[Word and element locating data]
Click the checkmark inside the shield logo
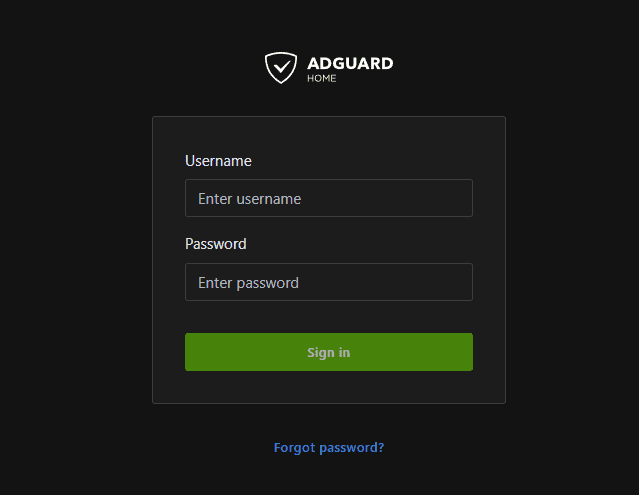Image resolution: width=639 pixels, height=495 pixels. pos(281,67)
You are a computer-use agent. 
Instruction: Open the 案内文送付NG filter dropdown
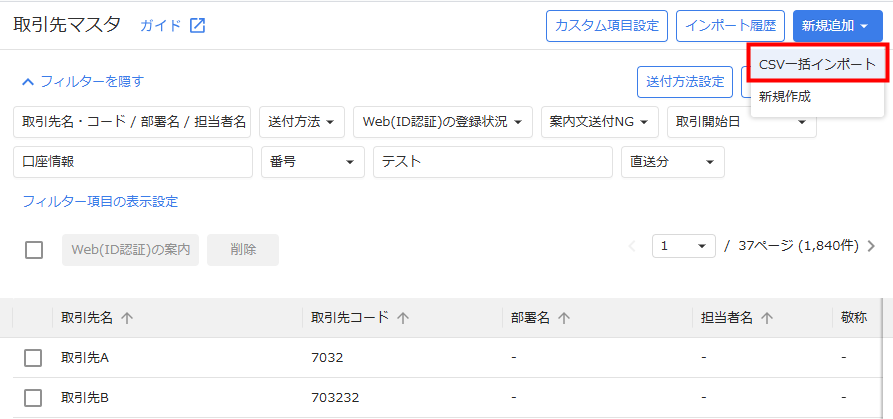599,121
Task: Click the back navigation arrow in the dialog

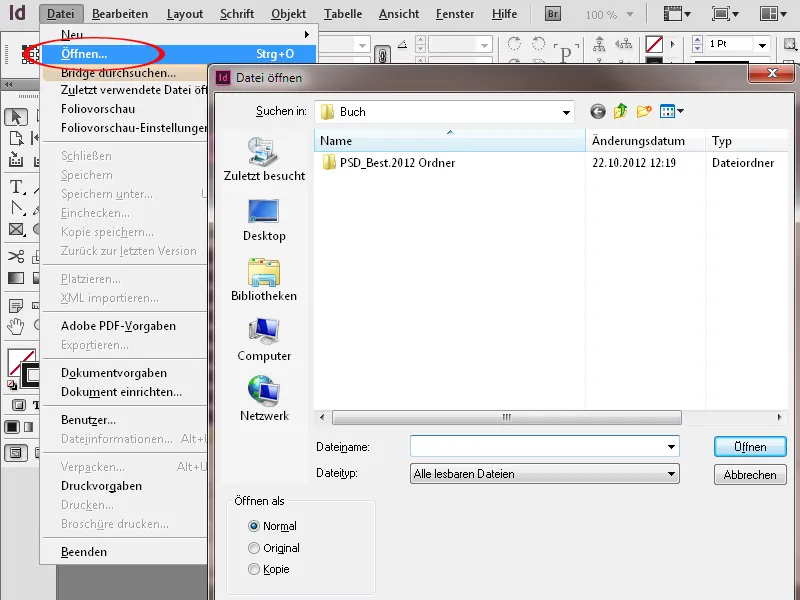Action: 599,112
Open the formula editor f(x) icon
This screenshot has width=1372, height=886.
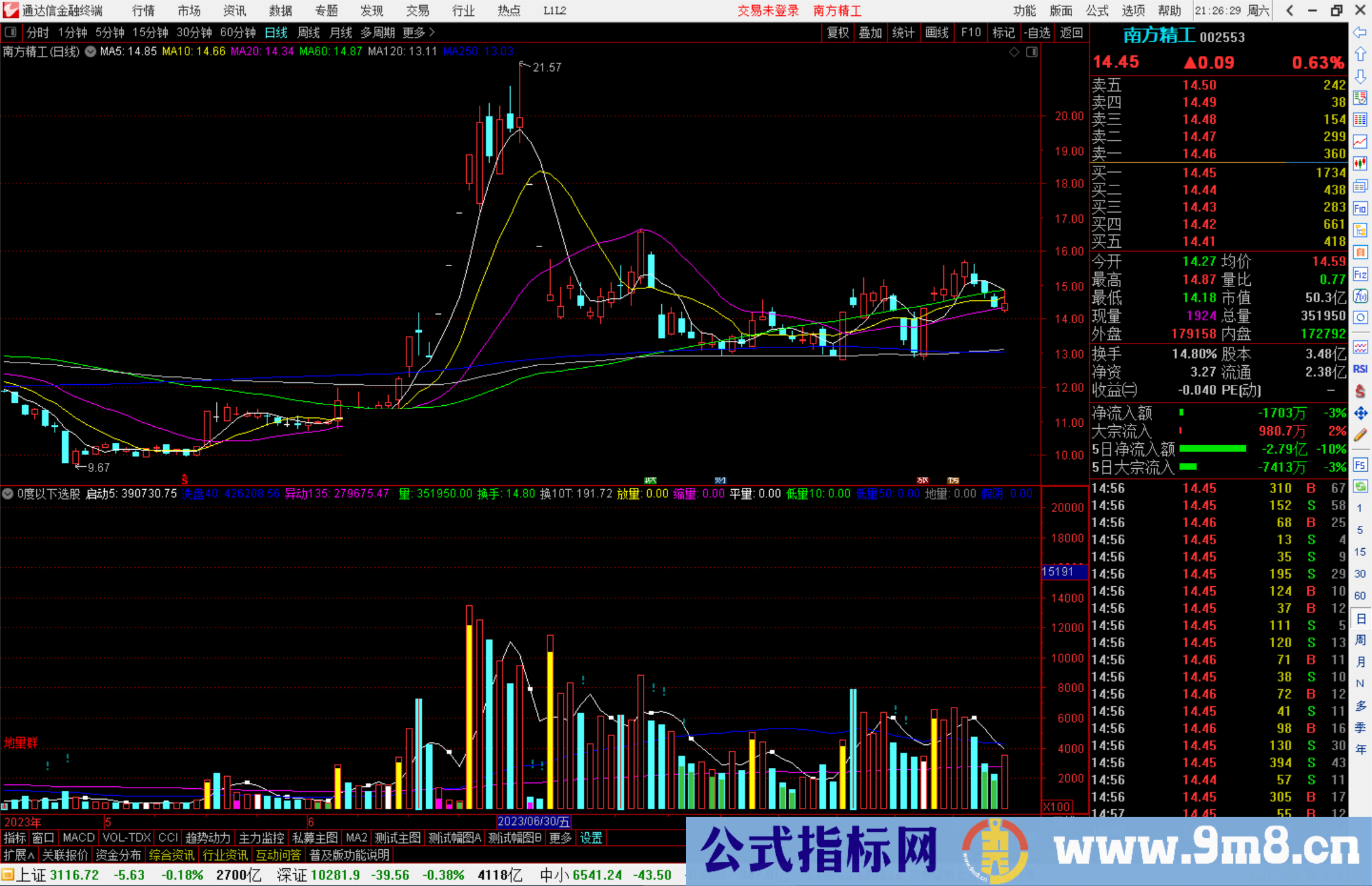click(x=1361, y=297)
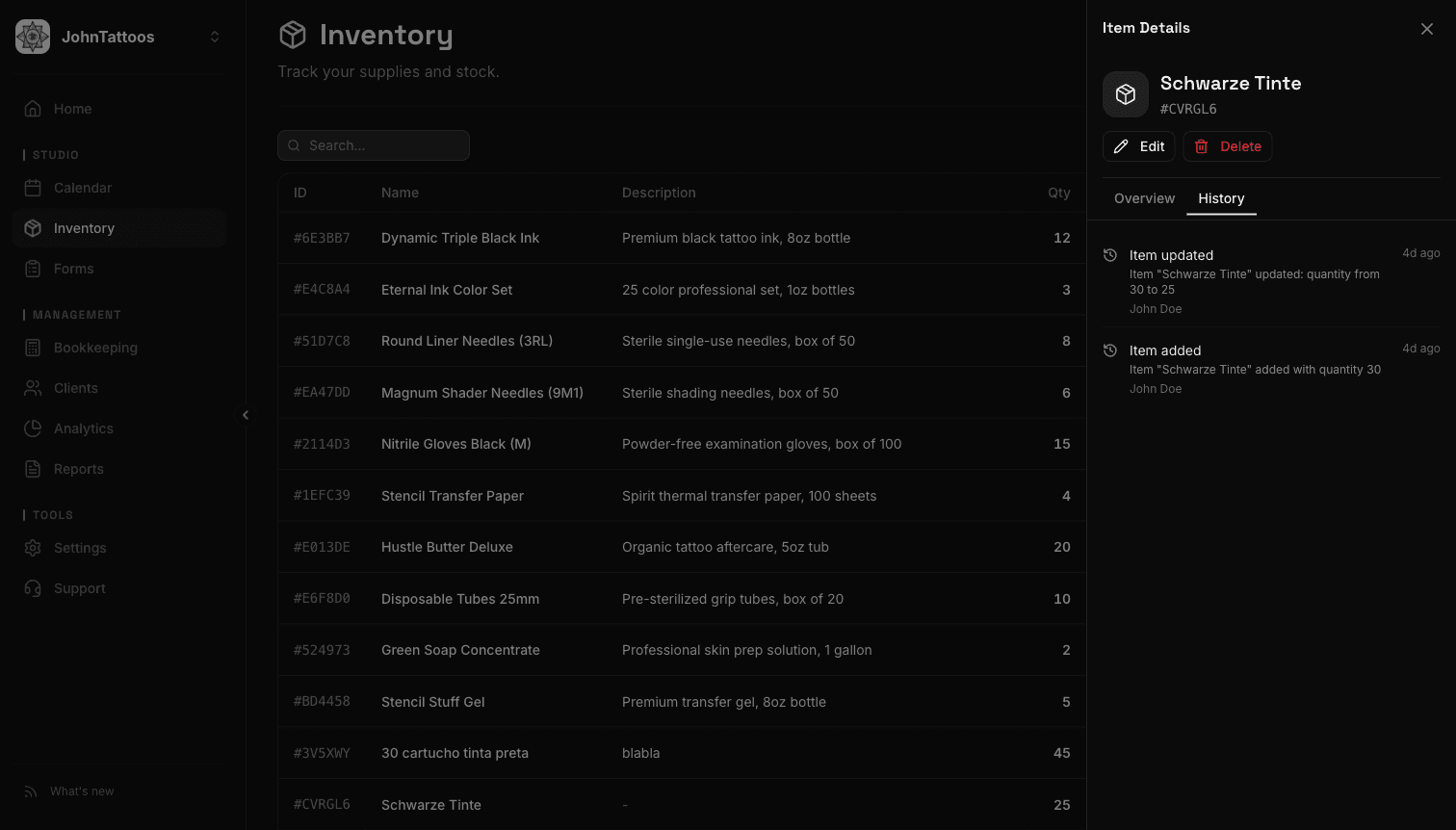The height and width of the screenshot is (830, 1456).
Task: Select the Inventory icon in sidebar
Action: click(35, 228)
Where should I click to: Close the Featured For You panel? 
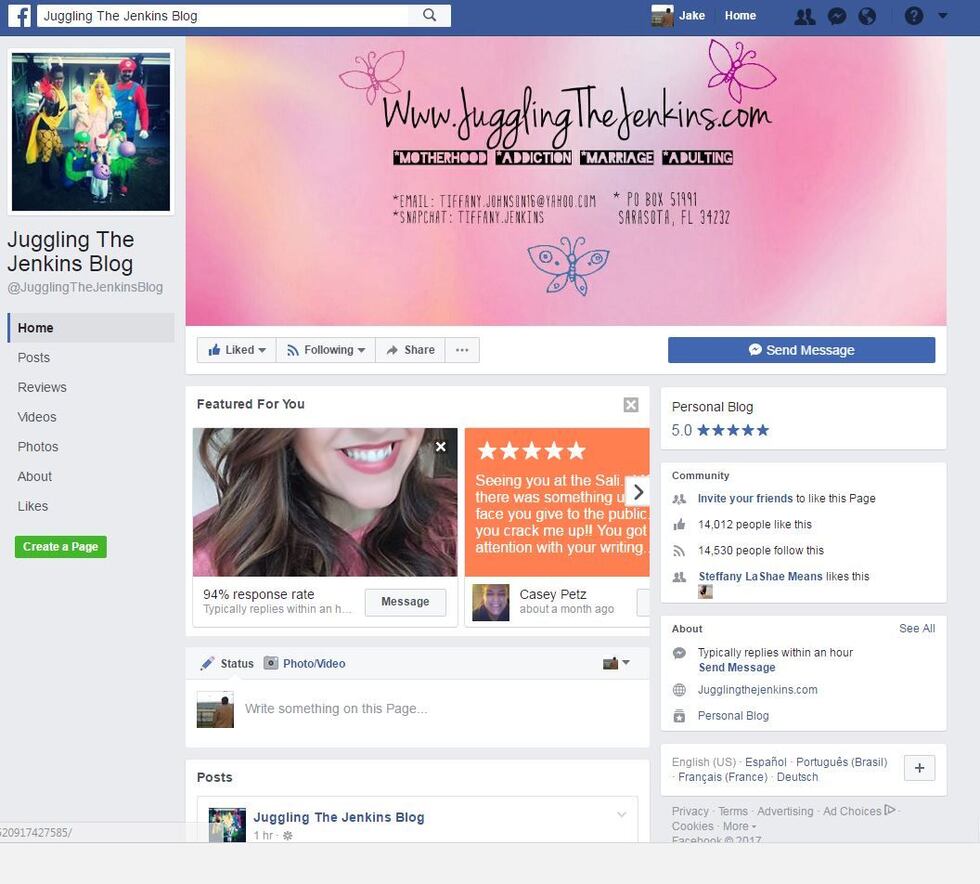tap(630, 405)
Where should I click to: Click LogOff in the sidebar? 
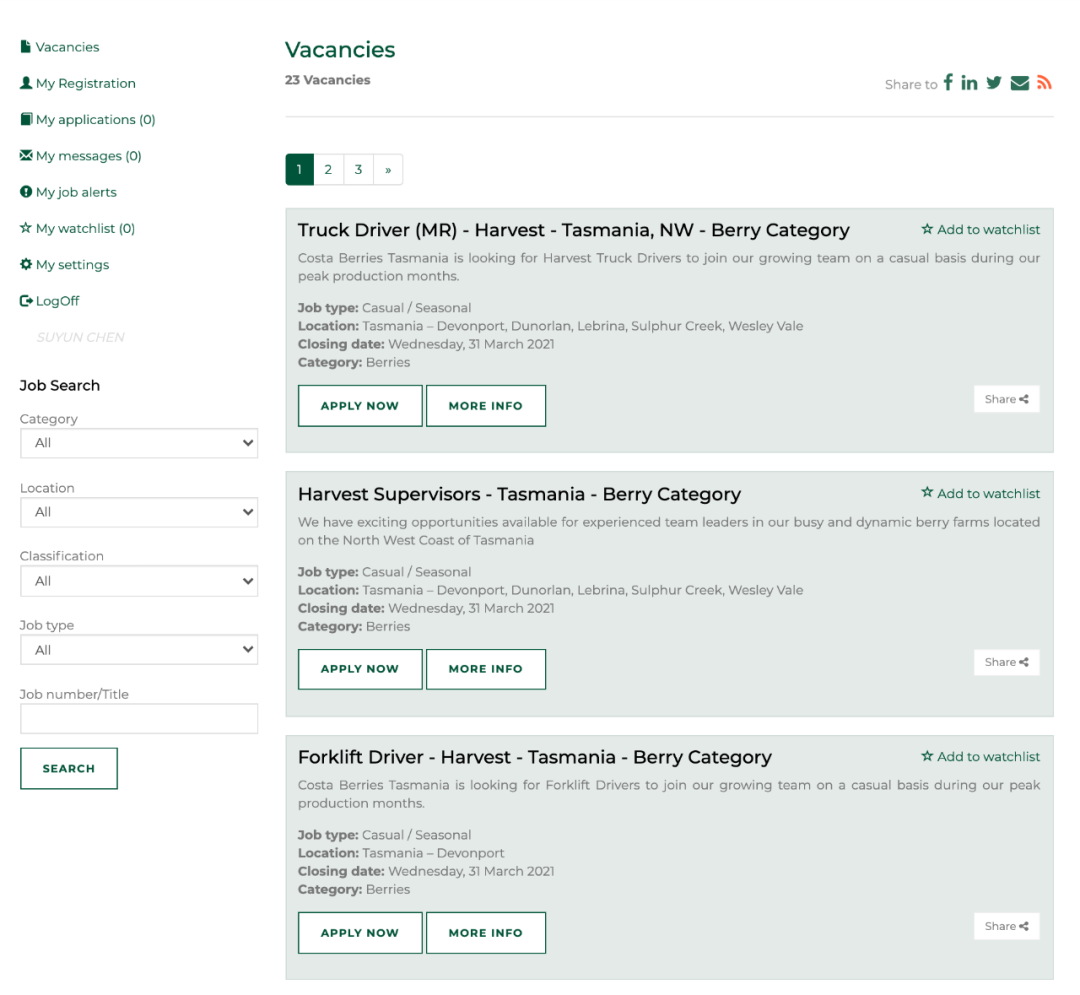[x=56, y=301]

## Aim of the exercise
Convert every line of the entries into a Markdown table with the columns "No." and "Text," numbering the rows and skipping blank lines. Leave the pictures out of the table.

## Solution to the exercise
| No. | Text |
|---|---|
| 1 | Click the checkmark inside the shield logo |
| 2 | Image resolution: width=639 pixels, height=495 pixels. pos(281,67) |
| 3 | You are a computer-use agent.  |
| 4 | Instruction: Open the 案内文送付NG filter dropdown |
| 5 | 599,121 |
| 6 | Task: Click the back navigation arrow in the dialog |
| 7 | Action: 599,112 |
| 8 | Open the formula editor f(x) icon |
| 9 | This screenshot has width=1372, height=886. |
| 10 | click(x=1361, y=297) |
| 11 | The height and width of the screenshot is (830, 1456). |
| 12 | Task: Select the Inventory icon in sidebar |
| 13 | Action: click(35, 228) |
| 14 | Where should I click to: Close the Featured For You panel?  |
| 15 | tap(630, 405) |
| 16 | Where should I click to: Click LogOff in the sidebar?  |
| 17 | [x=56, y=301] |